◆ Assignment ◆
The entries that follow are to be duplicated in full, character for character.

---- Input for this task

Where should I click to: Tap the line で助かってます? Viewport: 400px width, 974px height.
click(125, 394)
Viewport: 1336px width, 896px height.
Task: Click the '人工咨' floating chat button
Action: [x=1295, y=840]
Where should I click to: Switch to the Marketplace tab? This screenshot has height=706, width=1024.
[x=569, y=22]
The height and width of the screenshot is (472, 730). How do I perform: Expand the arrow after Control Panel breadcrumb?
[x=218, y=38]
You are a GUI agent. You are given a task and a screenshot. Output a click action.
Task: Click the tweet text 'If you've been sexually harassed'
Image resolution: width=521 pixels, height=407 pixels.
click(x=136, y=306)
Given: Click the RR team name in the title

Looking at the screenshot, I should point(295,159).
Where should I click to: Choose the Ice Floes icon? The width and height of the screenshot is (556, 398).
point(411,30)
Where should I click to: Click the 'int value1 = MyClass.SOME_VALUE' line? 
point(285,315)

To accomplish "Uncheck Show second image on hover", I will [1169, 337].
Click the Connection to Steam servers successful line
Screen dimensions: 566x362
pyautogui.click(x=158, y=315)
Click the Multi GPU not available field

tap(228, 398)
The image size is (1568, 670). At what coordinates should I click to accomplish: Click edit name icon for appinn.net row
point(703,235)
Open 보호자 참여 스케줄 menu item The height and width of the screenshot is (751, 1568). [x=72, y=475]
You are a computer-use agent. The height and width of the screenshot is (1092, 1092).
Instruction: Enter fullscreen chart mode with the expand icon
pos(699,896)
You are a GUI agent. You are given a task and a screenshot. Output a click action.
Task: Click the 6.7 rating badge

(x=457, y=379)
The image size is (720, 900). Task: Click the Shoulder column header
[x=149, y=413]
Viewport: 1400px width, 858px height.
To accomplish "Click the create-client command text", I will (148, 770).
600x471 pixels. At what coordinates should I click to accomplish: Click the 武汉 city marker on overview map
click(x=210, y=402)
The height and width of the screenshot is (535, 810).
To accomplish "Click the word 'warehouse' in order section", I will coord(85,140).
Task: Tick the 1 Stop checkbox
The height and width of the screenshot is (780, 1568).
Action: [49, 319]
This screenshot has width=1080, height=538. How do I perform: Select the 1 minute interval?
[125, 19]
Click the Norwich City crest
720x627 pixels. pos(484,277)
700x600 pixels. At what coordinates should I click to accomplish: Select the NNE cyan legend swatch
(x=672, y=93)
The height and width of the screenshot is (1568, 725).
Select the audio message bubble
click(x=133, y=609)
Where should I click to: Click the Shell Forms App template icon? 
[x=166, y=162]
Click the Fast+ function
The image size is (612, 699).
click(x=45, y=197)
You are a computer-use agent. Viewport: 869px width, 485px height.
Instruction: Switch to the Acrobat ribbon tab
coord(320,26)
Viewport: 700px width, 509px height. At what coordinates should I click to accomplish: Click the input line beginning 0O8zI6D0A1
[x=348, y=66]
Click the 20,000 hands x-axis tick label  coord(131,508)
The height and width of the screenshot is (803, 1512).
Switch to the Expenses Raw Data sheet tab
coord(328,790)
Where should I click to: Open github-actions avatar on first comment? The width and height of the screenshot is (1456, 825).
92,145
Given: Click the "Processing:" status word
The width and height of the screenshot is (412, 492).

--------

◆ Response to the task ◆
Where should I click to: Tap the line で助かってます? Viewport: 400px width, 974px height.
click(125, 394)
Viewport: 1336px width, 896px height.
Task: Click the '人工咨' floating chat button
Action: [x=1295, y=840]
Where should I click to: Switch to the Marketplace tab? This screenshot has height=706, width=1024.
[x=569, y=22]
The height and width of the screenshot is (472, 730). How do I perform: Expand the arrow after Control Panel breadcrumb?
[x=218, y=38]
You are a GUI agent. You are given a task and a screenshot. Output a click action.
Task: Click the tweet text 'If you've been sexually harassed'
Image resolution: width=521 pixels, height=407 pixels.
click(x=136, y=306)
Given: Click the RR team name in the title

Looking at the screenshot, I should point(295,159).
Where should I click to: Choose the Ice Floes icon? The width and height of the screenshot is (556, 398).
point(411,30)
Where should I click to: Click the 'int value1 = MyClass.SOME_VALUE' line? 
point(285,315)

To accomplish "Uncheck Show second image on hover", I will [1169, 337].
Click the Connection to Steam servers successful line
Screen dimensions: 566x362
pyautogui.click(x=158, y=315)
Click the Multi GPU not available field

tap(228, 398)
The image size is (1568, 670). At what coordinates should I click to accomplish: Click edit name icon for appinn.net row
point(703,235)
Open 보호자 참여 스케줄 menu item The height and width of the screenshot is (751, 1568). [x=72, y=475]
You are a computer-use agent. The height and width of the screenshot is (1092, 1092).
Instruction: Enter fullscreen chart mode with the expand icon
pos(699,896)
You are a GUI agent. You are given a task and a screenshot. Output a click action.
Task: Click the 6.7 rating badge

(x=457, y=379)
The image size is (720, 900). Task: Click the Shoulder column header
[x=149, y=413]
Viewport: 1400px width, 858px height.
To accomplish "Click the create-client command text", I will (148, 770).
600x471 pixels. At what coordinates should I click to accomplish: Click the 武汉 city marker on overview map
click(x=210, y=402)
The height and width of the screenshot is (535, 810).
To accomplish "Click the word 'warehouse' in order section", I will coord(85,140).
Task: Tick the 1 Stop checkbox
The height and width of the screenshot is (780, 1568).
Action: [49, 319]
This screenshot has width=1080, height=538. How do I perform: Select the 1 minute interval?
[125, 19]
Click the Norwich City crest
720x627 pixels. pos(484,277)
700x600 pixels. At what coordinates should I click to accomplish: Select the NNE cyan legend swatch
(x=672, y=93)
The height and width of the screenshot is (1568, 725).
Select the audio message bubble
click(x=133, y=609)
Where should I click to: Click the Shell Forms App template icon? 
[x=166, y=162]
Click the Fast+ function
The image size is (612, 699).
click(x=45, y=197)
You are a computer-use agent. Viewport: 869px width, 485px height.
Instruction: Switch to the Acrobat ribbon tab
coord(320,26)
Viewport: 700px width, 509px height. At what coordinates should I click to accomplish: Click the input line beginning 0O8zI6D0A1
[x=348, y=66]
Click the 20,000 hands x-axis tick label  coord(131,508)
The height and width of the screenshot is (803, 1512).
Switch to the Expenses Raw Data sheet tab
coord(328,790)
Where should I click to: Open github-actions avatar on first comment? The width and height of the screenshot is (1456, 825).
92,145
Given: Click the "Processing:" status word
The width and height of the screenshot is (412, 492).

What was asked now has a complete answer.